Con esta concepción de los fundamentos del comportamiento humano Marx da la vuelta a la filosofía alemana de su época, que estaba cabeza abajo. Es la filosofía, las ideas, las que parten de la vida; no son las ideas las que determinan la vida. Por eso el materialismo histórico es “materialista” (porque parte del estudio de la vida material) y se opone a procesos de cambio “idealistas” (que parten de las ideas). Idealistas como, por ejemplo, los Ilustrados, que concebían una transformación del mundo a través de la educación. Es decir, lo que articula el comportamiento humano no son los principios, “sino las relaciones necesarias e independientes de su voluntad” que los seres humanos contraen en el seno de la sociedad. Los principios emanan de ese modelo productivo.
La cita que resume por excelencia lo dicho es la siguiente: “El modo de producción de la vida material condiciona el proceso de la vida social política y espiritual en general. No es la conciencia del hombre la que determina su ser sino, por el contrario, el ser social es lo que determina su conciencia.”

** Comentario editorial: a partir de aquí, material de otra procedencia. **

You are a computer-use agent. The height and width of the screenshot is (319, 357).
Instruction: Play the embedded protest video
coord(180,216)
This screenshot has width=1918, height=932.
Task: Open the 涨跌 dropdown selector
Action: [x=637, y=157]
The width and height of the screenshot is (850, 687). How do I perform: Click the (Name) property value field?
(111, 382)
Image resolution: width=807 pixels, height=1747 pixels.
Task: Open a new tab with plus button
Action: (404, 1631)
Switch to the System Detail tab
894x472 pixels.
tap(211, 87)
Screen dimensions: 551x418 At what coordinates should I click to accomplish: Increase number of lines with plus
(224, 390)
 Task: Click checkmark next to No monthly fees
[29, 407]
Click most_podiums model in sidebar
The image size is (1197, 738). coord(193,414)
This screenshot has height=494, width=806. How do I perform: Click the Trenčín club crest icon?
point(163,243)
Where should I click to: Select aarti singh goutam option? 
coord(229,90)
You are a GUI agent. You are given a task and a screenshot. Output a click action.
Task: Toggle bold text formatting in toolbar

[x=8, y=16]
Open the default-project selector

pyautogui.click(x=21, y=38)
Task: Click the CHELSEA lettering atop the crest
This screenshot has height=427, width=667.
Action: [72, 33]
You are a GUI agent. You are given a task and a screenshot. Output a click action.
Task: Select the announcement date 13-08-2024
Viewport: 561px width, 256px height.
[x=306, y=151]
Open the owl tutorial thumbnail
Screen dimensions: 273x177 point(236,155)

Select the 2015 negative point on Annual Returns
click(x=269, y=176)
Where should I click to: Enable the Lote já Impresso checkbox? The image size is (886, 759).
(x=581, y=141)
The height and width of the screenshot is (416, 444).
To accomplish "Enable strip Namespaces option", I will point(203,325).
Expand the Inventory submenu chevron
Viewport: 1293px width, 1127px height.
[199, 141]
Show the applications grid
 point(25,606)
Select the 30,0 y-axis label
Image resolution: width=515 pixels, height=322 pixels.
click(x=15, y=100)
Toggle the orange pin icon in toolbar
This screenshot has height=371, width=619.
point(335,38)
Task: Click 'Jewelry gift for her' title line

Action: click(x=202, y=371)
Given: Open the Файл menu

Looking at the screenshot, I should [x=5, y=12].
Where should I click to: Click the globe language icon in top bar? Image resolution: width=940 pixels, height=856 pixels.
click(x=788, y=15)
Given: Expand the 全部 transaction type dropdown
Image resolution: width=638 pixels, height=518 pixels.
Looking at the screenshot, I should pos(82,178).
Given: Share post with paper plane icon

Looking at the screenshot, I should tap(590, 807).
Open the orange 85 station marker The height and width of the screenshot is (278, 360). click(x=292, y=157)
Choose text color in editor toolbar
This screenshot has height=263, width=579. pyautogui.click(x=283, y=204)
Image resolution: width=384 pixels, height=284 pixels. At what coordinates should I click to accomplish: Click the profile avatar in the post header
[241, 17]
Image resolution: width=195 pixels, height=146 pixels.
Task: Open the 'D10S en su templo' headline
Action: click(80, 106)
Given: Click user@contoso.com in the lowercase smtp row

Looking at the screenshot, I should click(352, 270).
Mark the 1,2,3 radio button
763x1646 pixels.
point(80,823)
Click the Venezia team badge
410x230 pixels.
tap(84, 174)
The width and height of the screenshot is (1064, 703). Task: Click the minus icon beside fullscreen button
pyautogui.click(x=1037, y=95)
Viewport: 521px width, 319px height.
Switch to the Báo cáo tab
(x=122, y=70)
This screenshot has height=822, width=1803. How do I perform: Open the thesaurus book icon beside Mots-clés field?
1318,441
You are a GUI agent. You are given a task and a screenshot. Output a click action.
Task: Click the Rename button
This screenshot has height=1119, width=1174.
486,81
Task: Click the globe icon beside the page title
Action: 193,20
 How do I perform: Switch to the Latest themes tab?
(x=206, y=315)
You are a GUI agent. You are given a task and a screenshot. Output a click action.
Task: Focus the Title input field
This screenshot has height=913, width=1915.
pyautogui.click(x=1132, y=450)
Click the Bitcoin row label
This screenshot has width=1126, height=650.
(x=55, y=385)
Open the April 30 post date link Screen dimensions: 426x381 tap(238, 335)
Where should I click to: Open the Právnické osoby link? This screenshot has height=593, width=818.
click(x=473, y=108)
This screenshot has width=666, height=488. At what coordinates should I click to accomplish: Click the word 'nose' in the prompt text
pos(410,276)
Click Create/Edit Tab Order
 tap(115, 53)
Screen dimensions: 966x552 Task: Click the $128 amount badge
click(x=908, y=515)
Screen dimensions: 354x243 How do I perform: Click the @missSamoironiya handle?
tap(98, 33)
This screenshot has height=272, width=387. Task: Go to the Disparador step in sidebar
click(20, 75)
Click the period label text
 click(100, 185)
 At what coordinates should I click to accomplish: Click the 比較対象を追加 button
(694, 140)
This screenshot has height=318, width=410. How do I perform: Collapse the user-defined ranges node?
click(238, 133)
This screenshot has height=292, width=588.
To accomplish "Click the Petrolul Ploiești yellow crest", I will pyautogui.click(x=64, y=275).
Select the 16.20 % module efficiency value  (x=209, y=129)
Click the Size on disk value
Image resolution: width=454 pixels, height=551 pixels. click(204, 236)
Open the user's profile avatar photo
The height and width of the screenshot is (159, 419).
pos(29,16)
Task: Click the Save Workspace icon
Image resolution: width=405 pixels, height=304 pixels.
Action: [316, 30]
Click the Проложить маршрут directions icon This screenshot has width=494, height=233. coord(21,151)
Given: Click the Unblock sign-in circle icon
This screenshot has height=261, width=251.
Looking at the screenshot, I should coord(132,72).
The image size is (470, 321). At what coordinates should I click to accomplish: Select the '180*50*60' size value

Es muy corriente actualmente oír ese “cada cual es libre de hacer lo que quiera” ya sea referido a lo que pinta, a lo que come o a lo que se compra. Sin embargo, vemos que con la crisis en España aumentan, por ejemplo, la prostitución y los suicidios. El marxismo se propone analizar, absolutamente a fondo, cómo funciona esta supuesta libertad que va tan de la mano de los asuntos económicos y de las condiciones de vida.
Otra máxima del materialismo histórico es la siguiente: “el motor de la historia es la lucha de clases”. Para Marx, son los seres humanos los que transforman sus condiciones de vida, y no los sujetos importantes (Napoleón, Carlos V, Franco, Churchill o Lenin). Son las clases sociales con intereses contrapuestos las que, a través de su lucha, van configurando los cambios históricos. Y la importancia del proletariado para el marxismo reside en que es la vigente clase opuesta a la burguesía. La burguesía fue revolucionaria hasta hace 200 años, derribando un régimen aristocrático, coercitivo, y que frenaba el desarrollo humano. Pero actualmente ocupa una posición reaccionaria. Ahora es el proletariado la clase capaz de recoger todos los progresos técnicos del capitalismo y potenciarlos con razones humanas y medioambientales, frente a las limitaciones (y a veces excesos) que el dinero pone a la ciencia y a la tecnología. El proletariado es la primera clase de toda la historia cuyos intereses son los de la mayoría; la primera clase que lucha porque desaparezcan las clases.
Ahora nos trasladamos al asunto del arte, que nos interesa más. Para el materialismo histórico, por decirlo sin dar rodeos, no existe una Historia del Arte con mayúsculas. El arte no es, como se había dicho hasta entonces, ni una “categoría general del espíritu” ni “parte de la naturaleza eterna del hombre”. Ya hemos visto que la única naturaleza eterna del ser humano es la práctica, que, en sentido genérico, es común a todas las sociedades (no existe una sociedad sin práctica, sin trabajo, sin acción) pero esta práctica se desarrolla de las más diversas formas en diferentes tiempos y culturas.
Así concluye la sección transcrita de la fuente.